Llama la atención que la identidad de los enemigos se va haciendo más explícita en la medida que se desarrolla el escrito. En un primer momento, se habla genéricamente de «los pensamientos». Se trata de «pensamientos» que revisten, como en algunos apotegmas[11], características personales: sugieren tentaciones (§§ 4.5), se encargan que el asceta sea adulado y conceden la facilidad para realizar obras excesivas (§ 6); más tarde, se explicita que se trata de «malos pensamientos», también con rasgos personales (§ 8); y, finalmente, se habla, de modo manifiesto, de «los enemigos» (§§ 9.10).

En resumen, el mensaje central de la Carta es el siguiente: la fidelidad es un don que Dios concede a aquellos que, por el reconocimiento de su propia fragilidad, se disponen a recibir este don. En definitiva, la experiencia espiritual de Macario se puede comparar a la de aquél que escuchó: «mi fuerza se muestra perfecta en la flaqueza», y que por ello exclamó: «cuando soy débil, entonces soy fuerte» (2 Co 12,9-10).

 


[1] Introducción, traducción y notas del P. Samuel Fernández E., sacerdote de la arquidiócesis de Santiago de Chile, que se ha especializado en patrística. Publicada en Cuadernos Monásticos n. 126 (1998), pp. 315-321.

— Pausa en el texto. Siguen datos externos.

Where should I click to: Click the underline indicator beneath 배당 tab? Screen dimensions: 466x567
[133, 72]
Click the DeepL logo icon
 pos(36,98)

[2] Cf. A. Wilmart, La Lettre spirituelle de l’Abbé Macaire, Revue d’Ascétique et de Mystique, I (1920) pp. 58-83; A. Louf, Saint Macaire l’Egyptien. Lettre a ses fils, en Lettres des Pères du désert (Spiritualité Orientale, nº 42), Abbaye de Bellefontaine 1985, pp. 61-81; J. Quasten, Patrología, (BAC 217), Madrid 1985, vol. II, pp. 176-183; J. Gribomont, Macario de Egipto en Diccionario patrístico y de la antigüedad cristiana, Salamanca 1992, p. 1329. Los Apotegmas de Macario se encuentran en PG 34, cols. 236-261, para la traducción española, ver M. Elizalde (Ed.), Los dichos de los Padres del desierto. Colección alfabética de los apotegmas (Orígenes cristianos, nº 4), Buenos Aires 1986, pp. 140-153 (los Apotegmas serán citados de acuerdo a la numeración continua de la colección alfabética).

[3] Cf. J. Guillaumont, Le problème des deux Macaires, Irénikon 48 (1975) pp. 41-59.

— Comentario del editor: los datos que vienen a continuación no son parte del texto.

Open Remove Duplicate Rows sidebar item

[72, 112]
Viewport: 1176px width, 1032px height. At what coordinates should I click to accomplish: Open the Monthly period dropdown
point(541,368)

[4] A. Wilmart, o.c., p. 60.

[5] Genadio en su De viris illustribus, c. 10 (PL 58, cols. 1065-1066).

[6] Cf. A. Wilmart, o.c., pp. 60-63; A. Louf, o.c., pp. 63. 65: «La lettre à ses fils, qui a toutes les chances d’être authentique... La paternité du Grand macaire d’Égipte, universellement attestée par les manuscrits, semble aussi pouvoir être maintenue aux yeux de la critique»; J. Quasten, o.c., p. 181: «Su autenticidad no es segura en absoluto»; J. Gribomont, o.c., p. 1329: «La Carta espiritual del abad Macario... podría ser atribuida a Macario el Grande».

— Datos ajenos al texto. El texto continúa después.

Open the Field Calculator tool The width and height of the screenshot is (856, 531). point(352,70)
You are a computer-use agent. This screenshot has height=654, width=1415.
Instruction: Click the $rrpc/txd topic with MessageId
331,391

[7] La estructura básica es la siguiente: Si + subj. perf... tunc + fut. imp. Esto se traduce en el siguente esquema: Cuando [haya sucedido tal cosa], entonces [se realizará tal otra].

[8] Respecto de la identidad del Espíritu Santo, se da un proceso de explicitación. Al principio, para nombrarlo, se habla genéricamente de una fuerza santa (§§ 9.10.11), pero, después, es llamado explícitamente Paráclito y Espíritu Santo (§§ 11.13.14.15.17). Cf. Ps. Macario, Sermones, IV,17,1; XIII,1,2; XXVI,1,15.

[9] Se trata de algunos pasajes de la Vida copta de San Macario. Los textos en A. Louf, o.c., p. 69.

[10] Apotegmas, 467, trad. M. Elizalde, o.c., p. 145.

[11] Los pensamientos (logismoi) con rasgos personales, se encuentran en Apotegmas, 456; 486.